El escritor Javier Sierra, Premio Planeta 2017 por su obra ‘El fuego invisible’, ha asegurado que “cualquier palabra, con una carga adecuada, puede cambiar la sociedad” y ha puesto como ejemplo la ‘independencia’, “que puede tener muchos significados diferentes a lo largo de la Historia”.

“Hoy en día cualquiera que tenga la palabra es un ‘influencer’ porque dicha con la carga adecuada, puede cambiar la sociedad”, ha señalado durante la presentación en Madrid de las dos novelas –ganadora y finalista– del premio, en la que ha sido la única alusión al conflicto en Cataluña.

Al acto, además del presidente de Planeta, José Creuheras, han acudido políticos como el ministro de Educación, Cultura y Deporte, Íñigo Méndez de Vigo, o el líder de Ciudadanos, Albert Rivera.

‘El fuego invisible’ es un ‘thriller’ en el que la literatura adquiere gran protagonismo, puesto que el autor indaga en los orígenes de la creatividad. Sierra no ha querido desvelar cuál es ese ‘fuego invisible’ que da título al libro –“el mapa para encontrarlo está en la novela”–, si bien ha dejado algunas pistas.

“Es una metáfora del alma, está dentro de todos, pero otra cosa es que ejercitemos ese alma. De hecho, hoy en día hay mucho ‘zombie’ que no la ejercita”, ha lamentado el autor. La obra de Umberto Eco ‘Búsqueda de la lengua perfecta’ sirvió de inspiradora al novelista, ya que retomar los orígenes del habla supuso “un concepto luminoso” al que quería volver.

En cierta manera, ‘El fuego invisible’ es una nueva búsqueda del ‘grial’, una palabra “inventada en el siglo XII” que tiene mucha relación con España y, en concreto, con la imagen del Pantocrátor de Sant Climent de Taüll que aparece en la portada del libro. “Para mi, el grial es la búsqueda y un elemento inspirador y motivador”, ha resaltado.

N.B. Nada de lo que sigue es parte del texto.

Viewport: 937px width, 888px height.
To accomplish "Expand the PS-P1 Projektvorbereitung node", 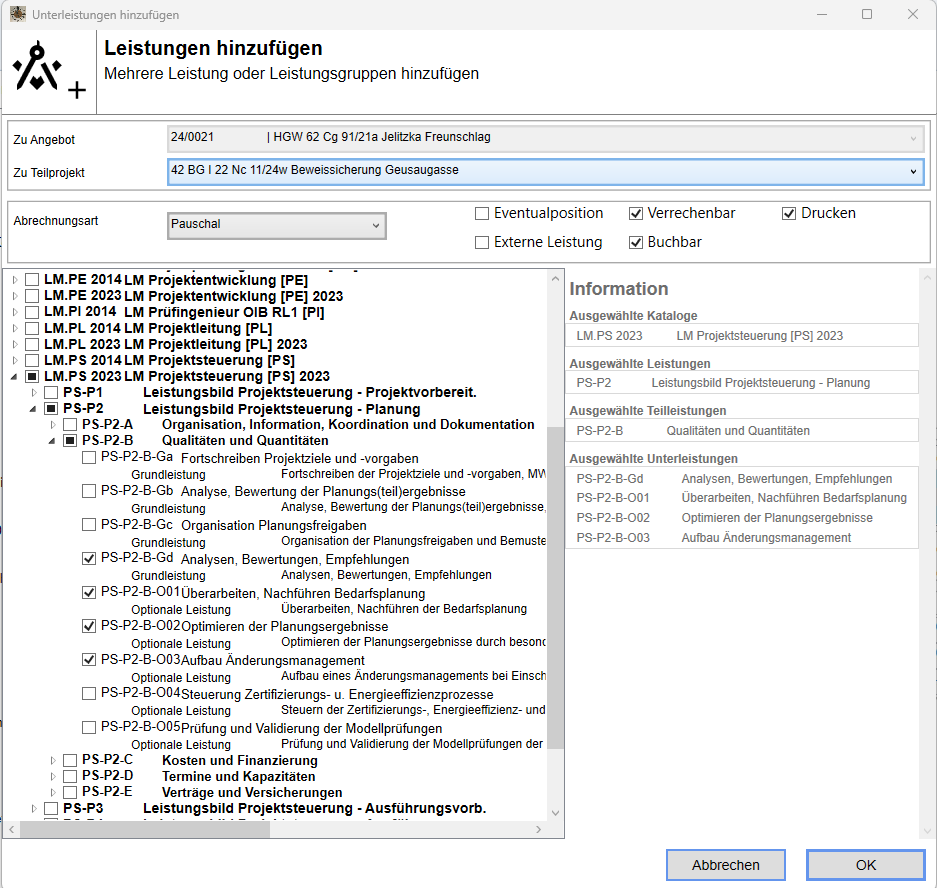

“Lo único inmortal que el ser humano ha sido capaz de crear ha sido el arte”, ha recordado Sierra, para quien el proceso de escritura tiene “momentos gloriosos y dolorosos”. Con un proceso de documentación de varios meses, el autor se vio finalmente obligado a descartar casi 300 páginas hasta “encajara las piezas y lograr un momento de ‘eureka’ irrepetible”.

VENCER A LA RUTINA

Por su parte, Cristina López Barrio, finalista con ‘Niebla en Tánger’, ha calificado también a su obra como un “tributo a la literatura y a la lectura”. Su protagonista escapa de la rutina una noche en la que se acuesta con un misterioso hombre que desaparece al día siguiente, pero en la memoria de Flora persiste el libro que estaba leyendo su amante y que le llevará a Tánger.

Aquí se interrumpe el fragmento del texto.